┌─ Text section

John O'Brennan: Can Ireland's 'ourselves alone' stance still be justified?

Ukrainian soldiers fire a cannon near Bakhmut, an eastern city where fierce battles against Russian forces have been taking place, in the Donetsk region, on Monday, May 15, 2023. Picture: Libkos/AP
Russia’s military assault on Ukraine has precipitated the most significant change in Europe’s security and defence landscape since the Second World War.
Finland recently became the 31st member of Nato. Sweden is highly likely to join within the coming months.
Within days of the beginning of the war in Ukraine, Germany announced plans to increase defence spending by more than €100bn.
Almost alone among European states, Ireland continues to hold to a policy of neutrality that is entirely inconsistent with both our national interests and our obligations to partner states in Europe.
Neutrality has, over decades, acquired idealistic and almost sacral parameters in the minds of those who believe in it. This is a worldview that equates neutrality with being a good and virtuous citizen of the world.
Professor Ben Tonra argues that Irish neutrality is thus linked cognitively to a weird kind of neo-pacifism, ie the notion that the use of military force itself is illegitimate.
Ireland’s posture of ourselves alone comes off as holier than thou — we are emotionally attached to a notion that we are better than other nations, somehow more moral and ethical in the way we conduct ourselves in the world.

└─
┌─ Record extracts

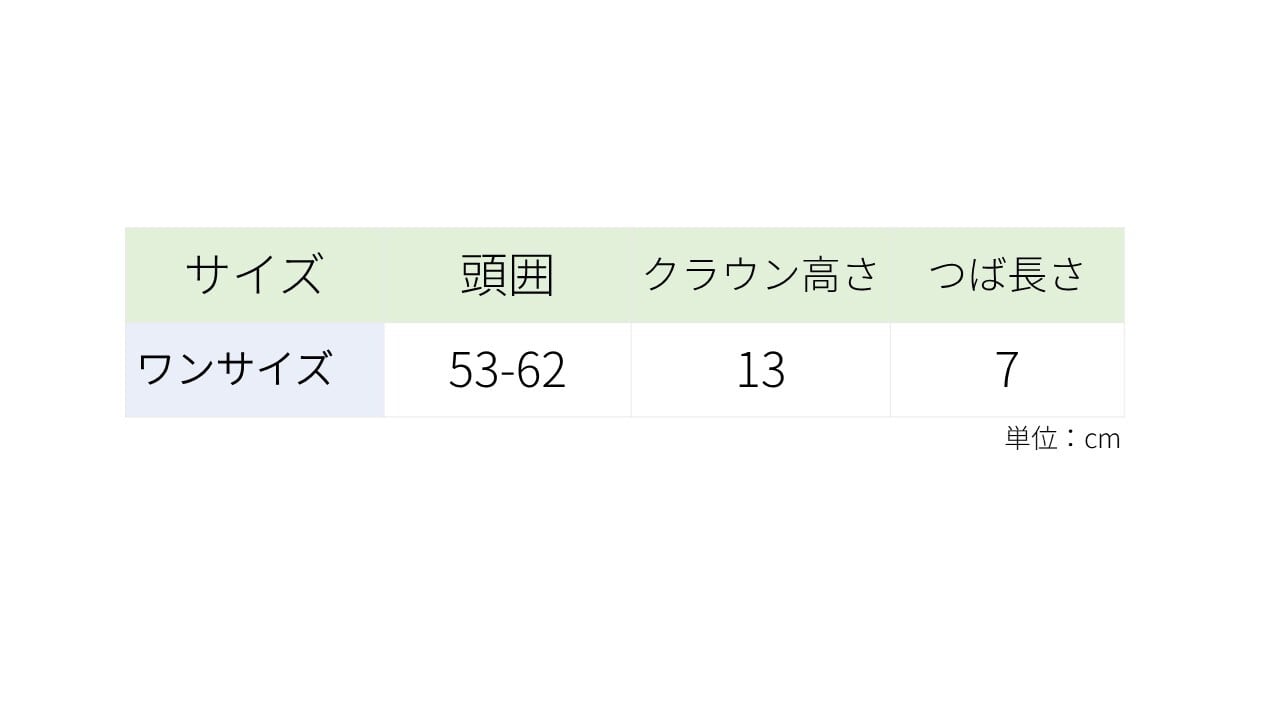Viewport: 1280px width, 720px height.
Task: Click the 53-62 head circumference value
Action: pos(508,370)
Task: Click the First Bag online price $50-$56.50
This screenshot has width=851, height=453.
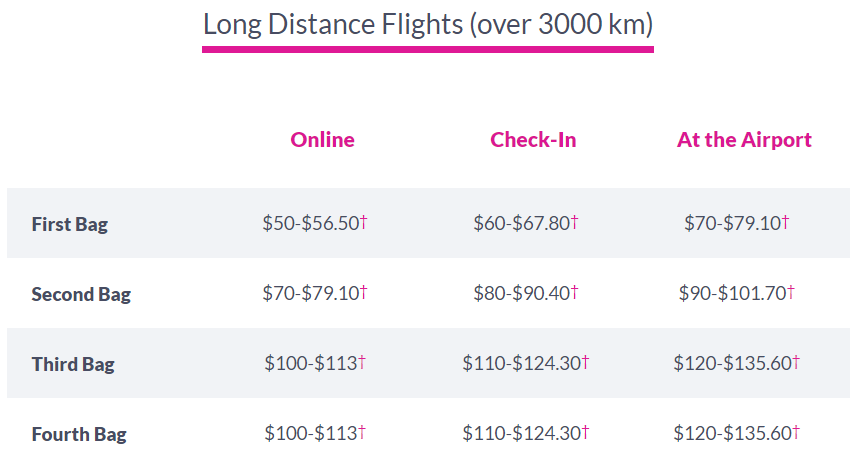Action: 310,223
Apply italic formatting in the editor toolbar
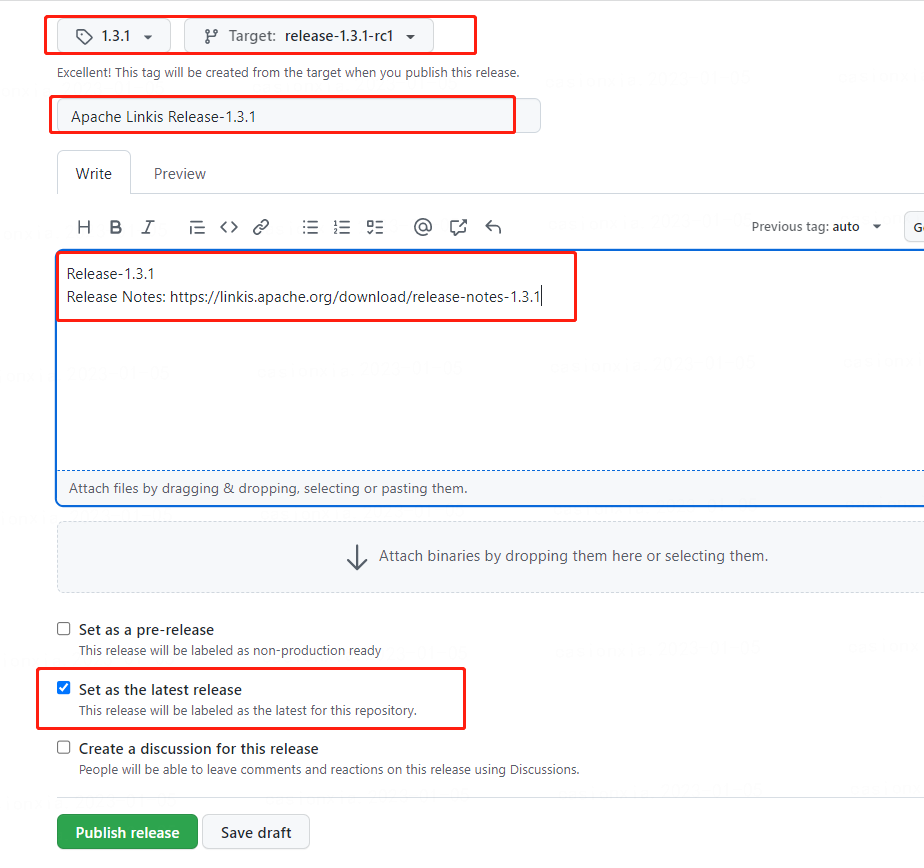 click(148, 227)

└─

Exercise directions - Continue the article on Irish neutrality, picking up after its final sentence.

Response to this exercise -
Tonra argues that much of our foreign policy exceptionalism is based on the notion of being a good global citizen, and especially on a track record of solid support for international development and an estimable contribution to peacekeeping.
But most European members of Nato do just as much in these fields as Ireland, if not more. So, are those states somehow lacking virtue because of their belonging to a defensive military alliance, while also doing the same ‘good’ work Ireland does globally? Are we really saying that peer partner states in Europe, such as the Netherlands, Spain, or Estonia, are more aggressive or less ethical than we are?
The truth is we have always been the world’s worst hypocrites when it comes to neutrality. We preach about the virtues of being opposed to militarism while benefiting enormously from the US security guarantee of Europe implicit in Article 5 of Nato's founding charter.
Recent revelations support this contention. Since 1952, Ireland has had an agreement with the British air force to patrol our skies. If Nato planes are defending Irish sovereign territory, how can the claim of military neutrality stand up? Repeated Russian manoeuvres in Ireland’s territorial waters suggest Moscow sees us as anything but neutral.
We paint the world in black and white colours and see ourselves always and everywhere as being on the side of the angels.
What does it actually mean when one says “we are not neutral politically but we are militarily non-aligned"?
For me, it means that we are rhetorically attached to the values set out in Article 2 of the Treaty on European Union (democracy, pluralism, respect for minority rights, and fundamental freedoms) but that our attachment to those values does not go beyond rhetoric. We are entirely unprepared to defend those values if they are threatened by adversarial forces. You can’t be for democracy in theory and not be willing to support it in practice.
Neutrality is a cop-out because it allows us to behave like the ostrich of Europe, to put our heads in the sand and wish away all the negative pathologies that characterise international affairs.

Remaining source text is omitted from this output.